Los chicos continúan acribillándola a preguntas. Pero yo no. Con el corazón en un puño, agarro de la cama el cuaderno, paso las páginas hasta llegar al retrato de mi padre, y se lo enseño a la muchacha.
—¡¿Es éste?! —grito. Todo el mundo deja de hablar y me mira—. ¿Es Krugman?
La chica mira el dibujo. Como si lo reconociera, abre un poco más los ojos, pero se limita a decir:
—No, no es él.
Eso me hunde en la miseria.
—El hombre que te habló de nosotros —pregunta Sissy—, Krugman, ¿vive aquí?
Claire niega con la cabeza.
—Vive lejos.
—Pues llévanos hasta él.
—Primero enseñadme el Origen. —Aunque su voz suena despreocupada, da a entender su obstinación—. Después os guiaré hasta él.
—Primero llévanos, y después te lo enseñaremos —zanjo. Ben me mira con curiosidad.
Entonces ella hace una pausa.
—Vale —responde con una mirada de sospecha—. Partiremos cuando salga el sol.
—Naray, nin. Salimos ahora.
Claire estudia mi rostro con detenimiento. Detrás de su mirada misteriosa e indescifrable, puedo ver que está pensando. Por un momento parece que le brille un pequeño atisbo de reconocimiento en los ojos.
—Muy bien.

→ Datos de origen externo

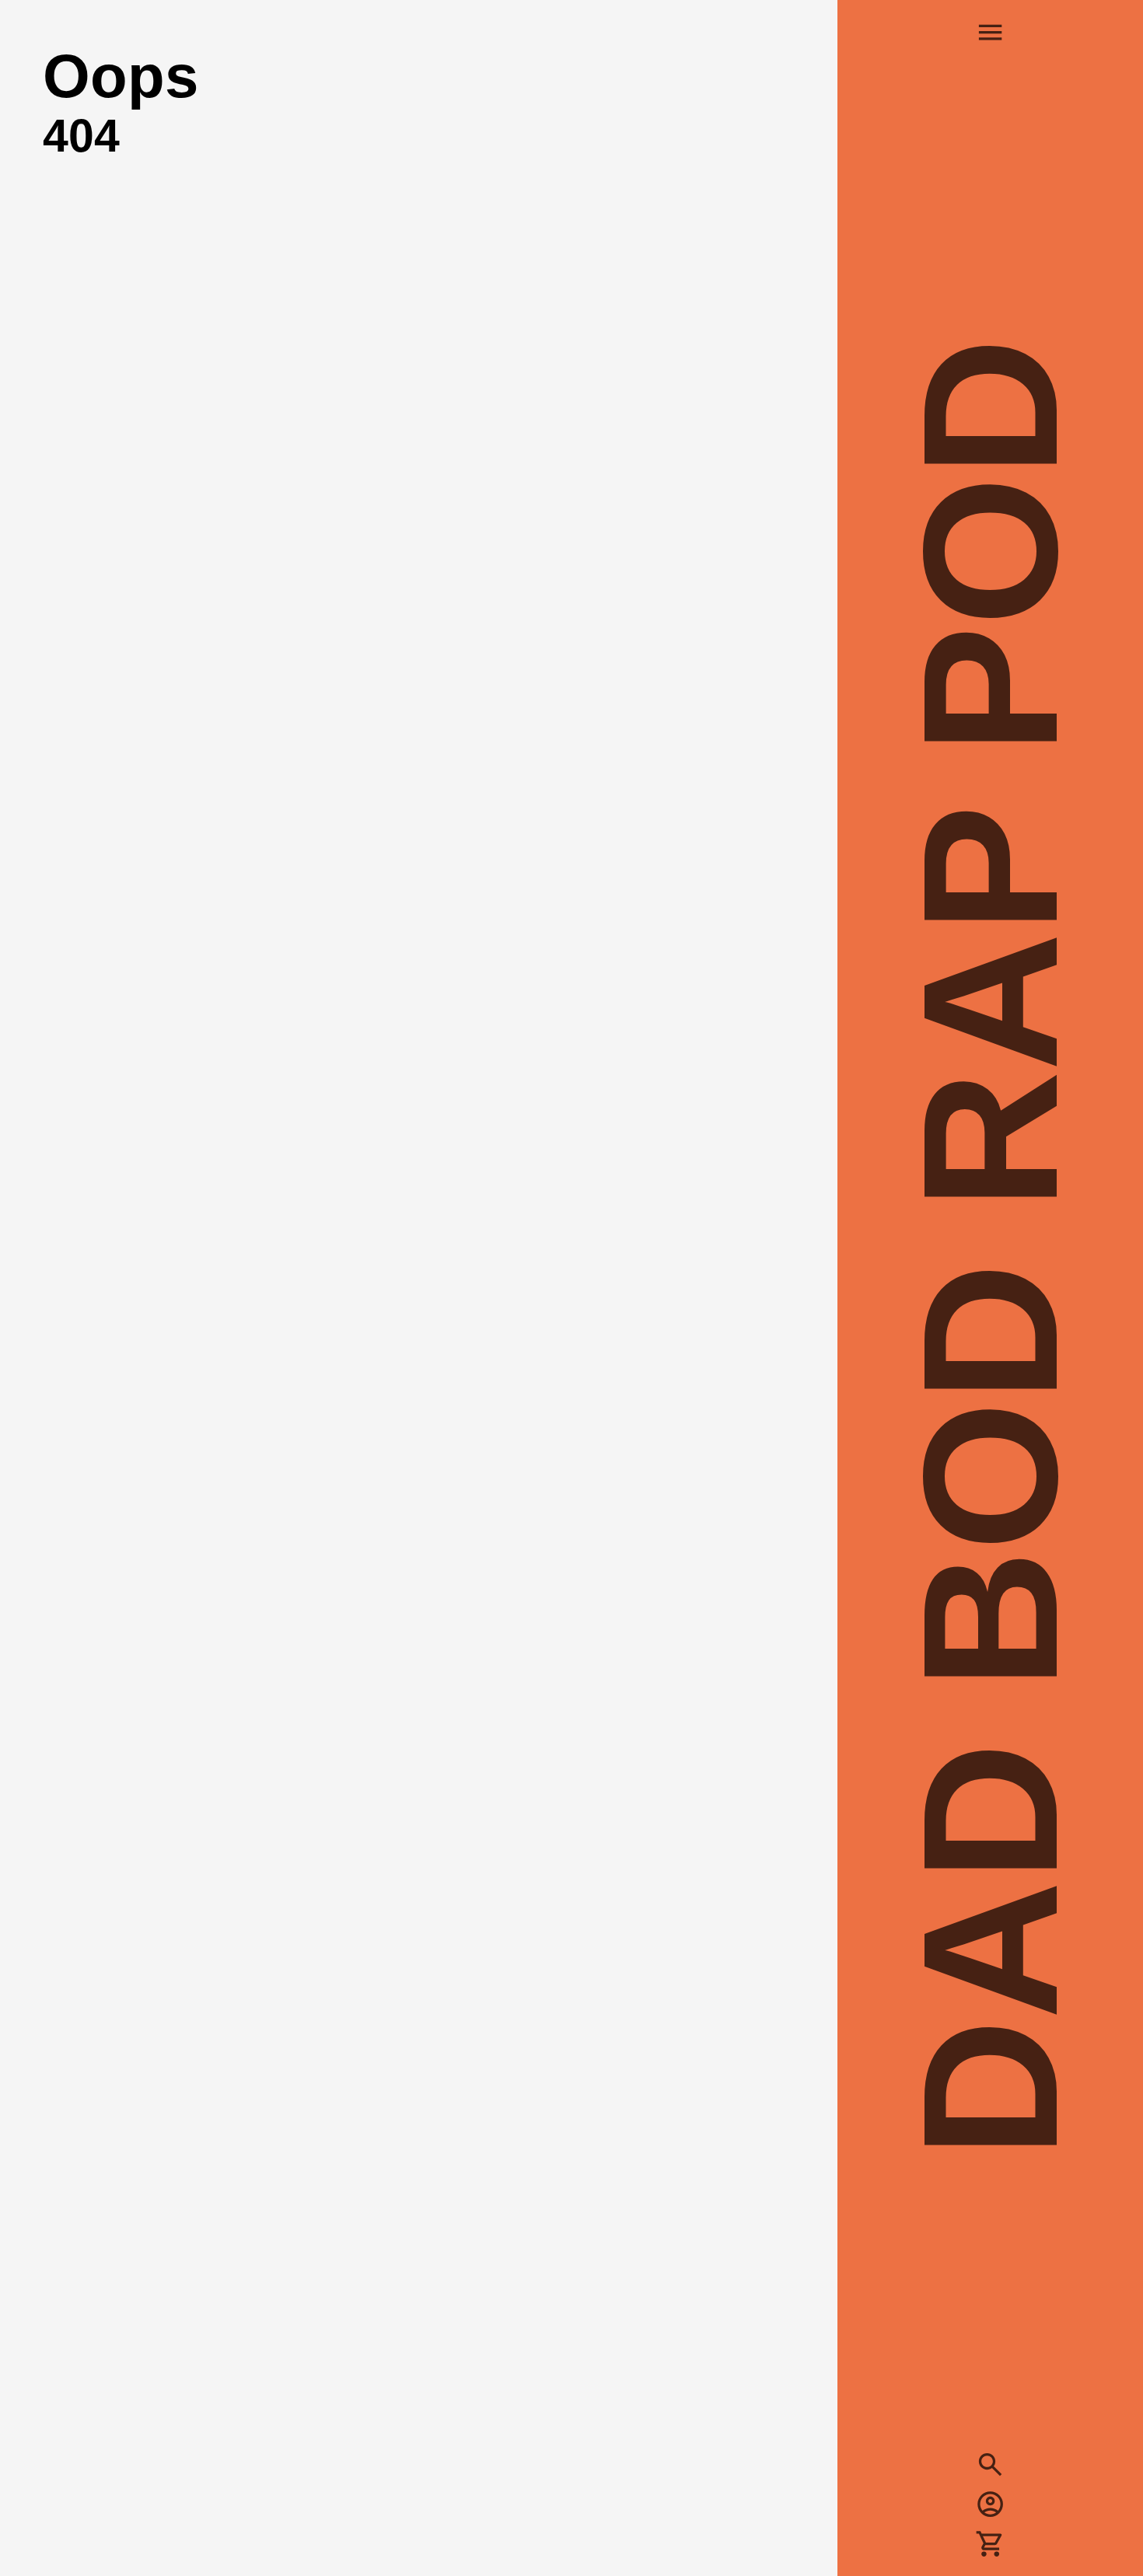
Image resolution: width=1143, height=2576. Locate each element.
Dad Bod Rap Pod (990, 1249)
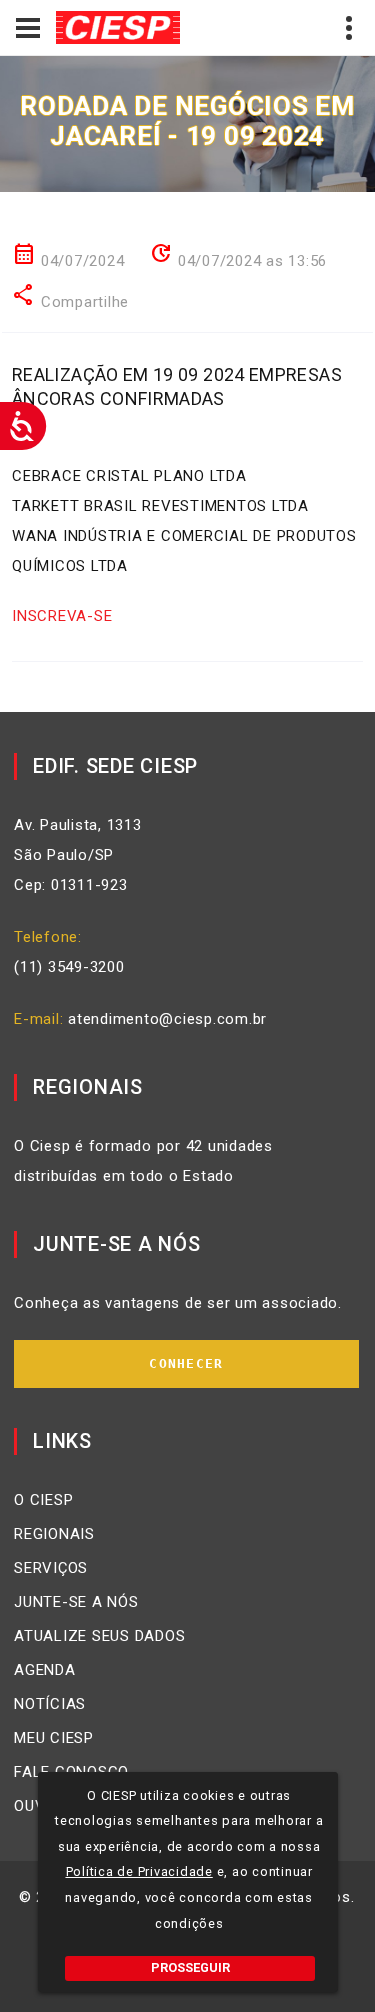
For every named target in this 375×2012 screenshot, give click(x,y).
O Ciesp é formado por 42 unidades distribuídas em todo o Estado (143, 1161)
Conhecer (186, 1363)
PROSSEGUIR (190, 1967)
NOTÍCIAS (50, 1704)
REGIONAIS (54, 1534)
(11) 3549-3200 (69, 967)
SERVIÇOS (51, 1568)
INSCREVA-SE (62, 616)
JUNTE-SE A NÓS (76, 1602)
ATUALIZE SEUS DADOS (99, 1636)
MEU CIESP (54, 1738)
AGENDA (45, 1670)
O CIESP (43, 1500)
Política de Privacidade (139, 1871)
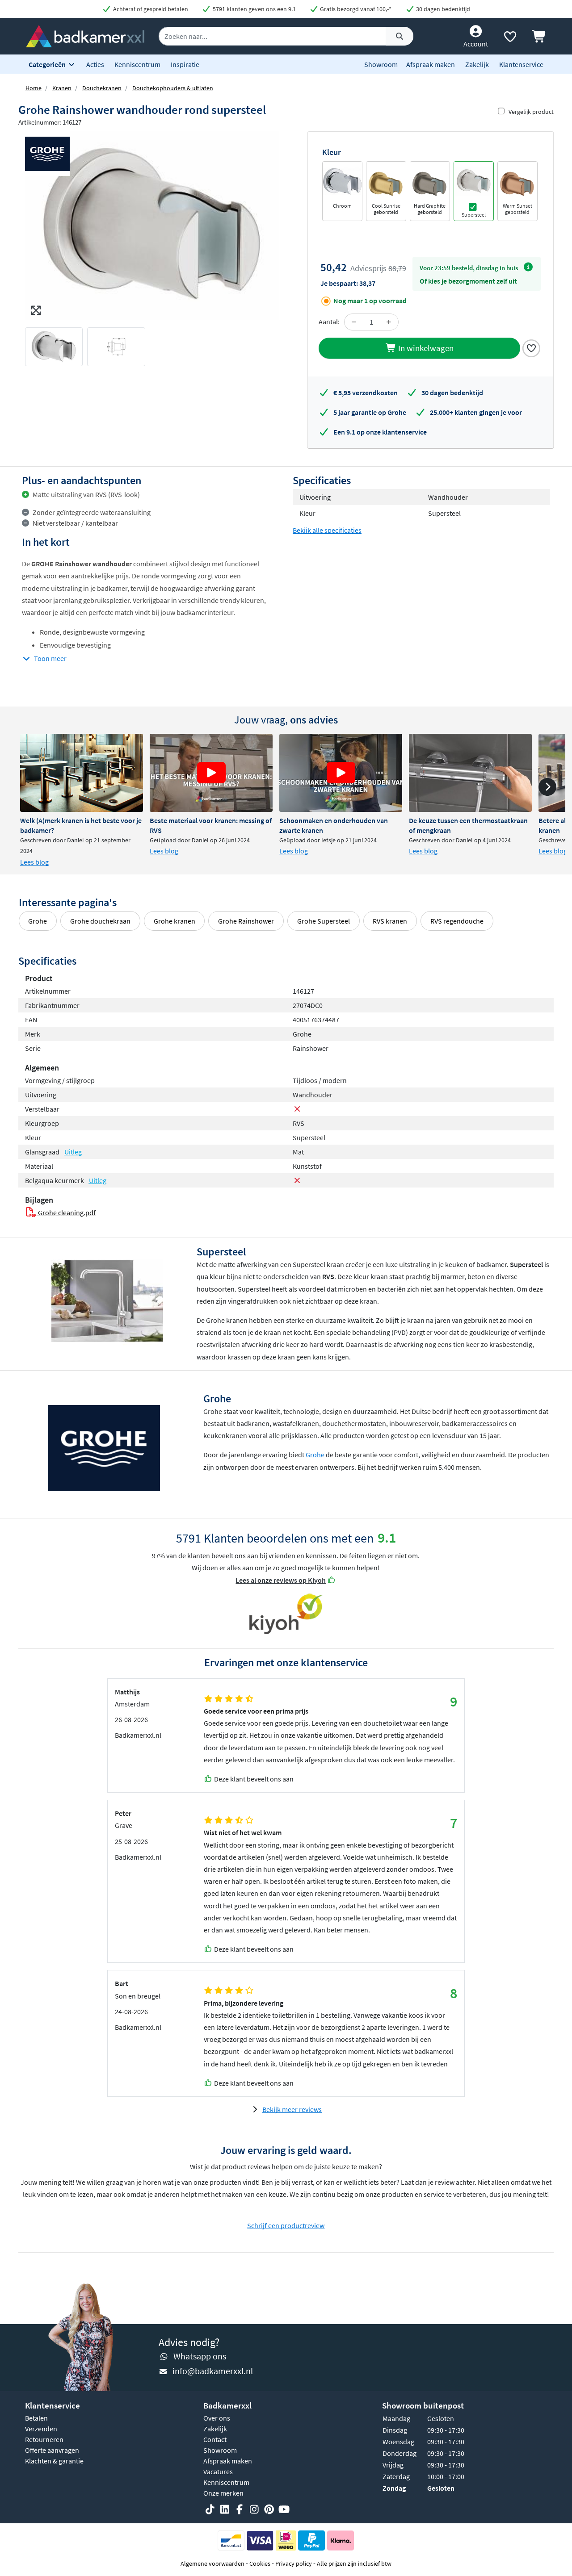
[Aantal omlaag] (354, 322)
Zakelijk (477, 64)
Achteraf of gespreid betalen (150, 9)
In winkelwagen (425, 348)
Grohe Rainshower (246, 920)
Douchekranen (102, 88)
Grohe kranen (174, 920)
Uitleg (73, 1151)
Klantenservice (521, 64)
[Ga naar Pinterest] (269, 2509)
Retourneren (44, 2439)
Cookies (259, 2563)
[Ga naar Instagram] (254, 2509)
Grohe (37, 920)
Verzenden (41, 2428)
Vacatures (218, 2471)
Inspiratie (185, 64)
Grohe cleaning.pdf (66, 1212)
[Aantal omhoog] (389, 322)
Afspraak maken (430, 64)
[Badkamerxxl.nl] (85, 35)
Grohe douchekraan (100, 920)
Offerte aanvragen (52, 2450)
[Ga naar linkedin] (224, 2509)
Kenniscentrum (137, 64)
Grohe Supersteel (323, 920)
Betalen (36, 2417)
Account (475, 43)
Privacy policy (293, 2563)
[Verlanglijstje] (509, 38)
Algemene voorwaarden (212, 2563)
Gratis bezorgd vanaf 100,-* (355, 9)
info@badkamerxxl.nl (212, 2370)
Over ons (216, 2417)
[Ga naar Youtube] (283, 2509)
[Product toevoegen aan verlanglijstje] (531, 347)
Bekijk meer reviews (292, 2109)
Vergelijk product (531, 112)
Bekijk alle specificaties (327, 530)
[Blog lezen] (81, 773)
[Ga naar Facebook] (239, 2509)
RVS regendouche (457, 920)
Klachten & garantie (54, 2460)
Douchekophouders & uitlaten (172, 88)
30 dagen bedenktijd (442, 9)
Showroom (381, 64)
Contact (215, 2439)
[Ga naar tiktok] (210, 2509)
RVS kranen (390, 920)
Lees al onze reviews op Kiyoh (281, 1580)
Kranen (62, 88)
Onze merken (223, 2492)
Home (33, 88)
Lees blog (34, 861)
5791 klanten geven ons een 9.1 (253, 9)
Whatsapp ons (199, 2356)
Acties (95, 64)
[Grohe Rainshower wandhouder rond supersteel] (152, 225)
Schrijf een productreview (285, 2225)
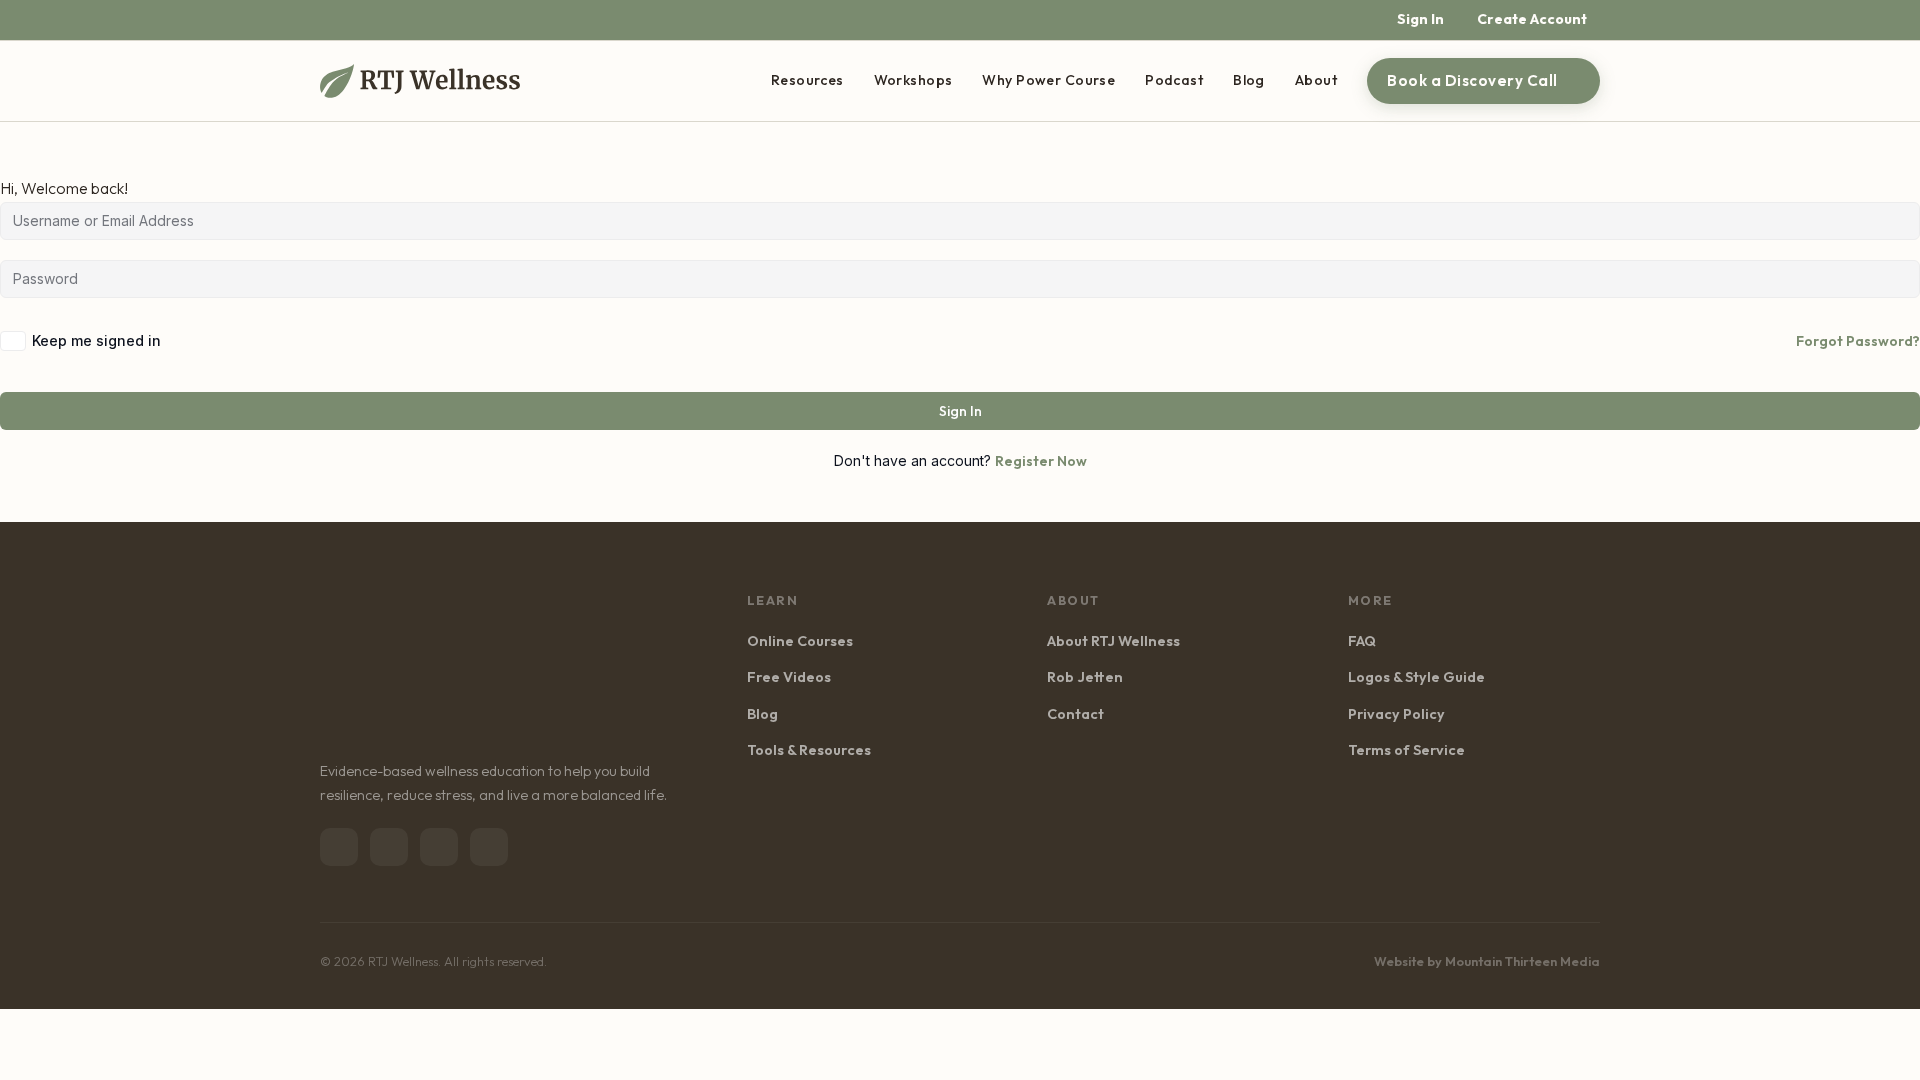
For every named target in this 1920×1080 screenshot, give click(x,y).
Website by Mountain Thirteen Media (1487, 961)
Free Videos (789, 677)
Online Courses (800, 641)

Coged vuestras cosas. Nos vamos.
***
Tenemos un montón de preguntas que hacerle mientras la seguimos, pero el esfuerzo que requiere mantener su ritmo hace que nos resulte casi imposible hablar. Ahora veo por qué quería esperar a la salida del sol. El viaje es mucho más largo de lo que imaginaba. Sumidos en la oscuridad, pasamos un arroyo borboteante y después salimos del bosque. Al subir, dejamos atrás la línea arbolada y cruzamos por un tramo de granito estéril. Pasamos horas andando por estos ondulantes domos de roca cuya superficie sorprendentemente lisa brilla como un grupo de calvas. Desde aquí la vista es magnífica: las cascadas bajan por los bruscos acantilados, y los bosques de abundantes coníferas conforman una especie de cojín en el suelo del valle. Sin embargo, estoy demasiado cansado como para apreciarlo. Y enfermo. La cabeza me da vueltas. Hasta con los azotes de viento gélido, el cuerpo me arde por la fiebre. La altura tampoco me hace ningún favor. Estoy mareado y aturdido. En un momento dado, nos encontramos con una subida pronunciada en el camino. Hay un par de cables metálicos perforados en el granito y los aprovechamos para subir. A mitad del trayecto, hacemos un descanso para recuperarnos un poco. Desde el vertiginoso ángulo de visión en el que nos hallamos, veo el distante río Nede que reluce como un hilo plateado, ridículamente pequeño e insignificante, mucho más abajo que nosotros. Continuamos con esfuerzo y llegamos a la cima en un estado de total agotamiento. En cambio, a Claire parece que la marcha no la ha afectado. Nos espera impaciente mientras nosotros intentamos recuperar el aire. Da patadas a las piedras que hay desperdigadas, y no deja de examinar nuestras mochilas. Sin duda, en busca del Origen, sea lo que sea.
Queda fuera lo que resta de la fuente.